Post by Yukonflyer » Tue Feb 10, 2015 2:17 pm

2. Rear brake proportioning valve

What it is/purpose : The rear brake proportioning valve assists in braking with varying weight loads in a vehicle.

For those who may not know , the rear axle on the L400's has a Brake Proportioning Valve fitted to it . The valve itself is rigidly mounted to the chassis. The rear brake line enters this valve and then is routed to the rear calipers. The valve has a lever on it that moves fore and aft. This lever opens and closes an orifice to limit the flow of brake fluid to the axle as the load demands . The other end of the lever attaches to the axle via a large coiled spring. When the vehicle is empty , the orifice is greatly restricted as the lever is pulled by the extended spring because the body of the vehicle is sitting high. This prevents rear wheel lock up when empty. As the load increases in the vehicle , the rear of the car lowers which takes the tension off of the spring and allows the lever to relax a little. This opens the orifice in the valve allowing more fluid pressure to reach the rear brakes giving more braking power.
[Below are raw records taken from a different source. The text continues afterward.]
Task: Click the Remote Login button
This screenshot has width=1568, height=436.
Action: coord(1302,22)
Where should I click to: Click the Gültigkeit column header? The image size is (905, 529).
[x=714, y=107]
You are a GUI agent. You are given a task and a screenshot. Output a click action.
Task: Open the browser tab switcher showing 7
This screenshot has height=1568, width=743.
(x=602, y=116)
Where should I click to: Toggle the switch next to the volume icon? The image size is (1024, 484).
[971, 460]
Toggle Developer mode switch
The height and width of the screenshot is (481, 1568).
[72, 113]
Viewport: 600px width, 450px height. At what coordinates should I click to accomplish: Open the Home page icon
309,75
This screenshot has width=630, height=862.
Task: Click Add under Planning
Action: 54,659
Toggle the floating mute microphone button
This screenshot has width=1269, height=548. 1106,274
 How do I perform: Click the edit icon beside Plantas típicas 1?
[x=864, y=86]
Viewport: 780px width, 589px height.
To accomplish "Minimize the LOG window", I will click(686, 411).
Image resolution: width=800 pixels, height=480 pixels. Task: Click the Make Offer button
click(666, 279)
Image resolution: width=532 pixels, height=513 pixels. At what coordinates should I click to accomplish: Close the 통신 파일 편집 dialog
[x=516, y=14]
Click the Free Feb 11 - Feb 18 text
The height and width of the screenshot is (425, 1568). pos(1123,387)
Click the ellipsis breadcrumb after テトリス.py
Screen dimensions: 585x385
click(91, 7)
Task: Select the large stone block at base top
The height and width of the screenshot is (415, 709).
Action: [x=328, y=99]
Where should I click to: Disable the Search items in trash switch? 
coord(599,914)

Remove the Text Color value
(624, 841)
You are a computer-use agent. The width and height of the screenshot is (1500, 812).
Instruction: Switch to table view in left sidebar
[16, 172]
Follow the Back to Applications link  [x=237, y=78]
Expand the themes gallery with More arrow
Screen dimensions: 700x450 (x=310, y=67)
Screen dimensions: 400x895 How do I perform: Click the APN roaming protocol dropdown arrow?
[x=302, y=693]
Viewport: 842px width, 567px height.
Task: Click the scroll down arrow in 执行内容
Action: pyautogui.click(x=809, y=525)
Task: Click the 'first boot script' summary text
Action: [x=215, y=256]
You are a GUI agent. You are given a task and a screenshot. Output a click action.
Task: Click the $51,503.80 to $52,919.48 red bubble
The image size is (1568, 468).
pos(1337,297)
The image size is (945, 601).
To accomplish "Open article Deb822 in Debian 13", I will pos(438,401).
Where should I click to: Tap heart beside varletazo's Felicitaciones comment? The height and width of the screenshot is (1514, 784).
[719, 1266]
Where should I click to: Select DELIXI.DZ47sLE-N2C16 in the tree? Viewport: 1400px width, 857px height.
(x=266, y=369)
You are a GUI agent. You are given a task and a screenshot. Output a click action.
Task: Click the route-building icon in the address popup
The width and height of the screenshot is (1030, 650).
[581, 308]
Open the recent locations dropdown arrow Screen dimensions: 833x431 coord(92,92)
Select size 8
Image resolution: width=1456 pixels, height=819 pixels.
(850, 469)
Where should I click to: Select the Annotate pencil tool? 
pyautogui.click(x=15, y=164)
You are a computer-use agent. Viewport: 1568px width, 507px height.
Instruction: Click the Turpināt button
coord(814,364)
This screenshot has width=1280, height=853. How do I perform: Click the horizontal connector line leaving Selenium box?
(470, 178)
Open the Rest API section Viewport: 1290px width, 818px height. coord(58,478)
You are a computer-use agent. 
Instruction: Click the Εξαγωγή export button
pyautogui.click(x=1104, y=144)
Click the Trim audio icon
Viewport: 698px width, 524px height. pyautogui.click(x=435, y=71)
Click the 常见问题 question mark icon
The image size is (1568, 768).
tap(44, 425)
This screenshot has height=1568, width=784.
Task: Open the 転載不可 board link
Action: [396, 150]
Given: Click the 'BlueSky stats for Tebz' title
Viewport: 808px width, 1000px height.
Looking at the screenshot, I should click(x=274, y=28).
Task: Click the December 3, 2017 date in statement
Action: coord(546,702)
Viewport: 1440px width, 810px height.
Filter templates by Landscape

I only seen one L400 with an extension. Probably because people don't know of the need to install one. The raised vehicle without an extension will have poor rear braking performance and increased front brake wear because the valve thinks the vehicle is lightly loaded due to the body sitting high, regardless of weight in relation to the axle height.

Solution : The typical extension should correspond with the amount of lift (ie. a 2" lift would need to have the spring attaching bracket moved up 2" to keep the spring at the correct angle).


So here's a question, How does using airbags to keep the rear from sagging under load effect this?
it seems to me that by using airbags to prevent the rear from drooping with a load in or a trailer on would reduce the effectiveness that the rear brakes are supposed to have when loaded and thus have a similar effect as a lifts. HD springs would also result in the same effect.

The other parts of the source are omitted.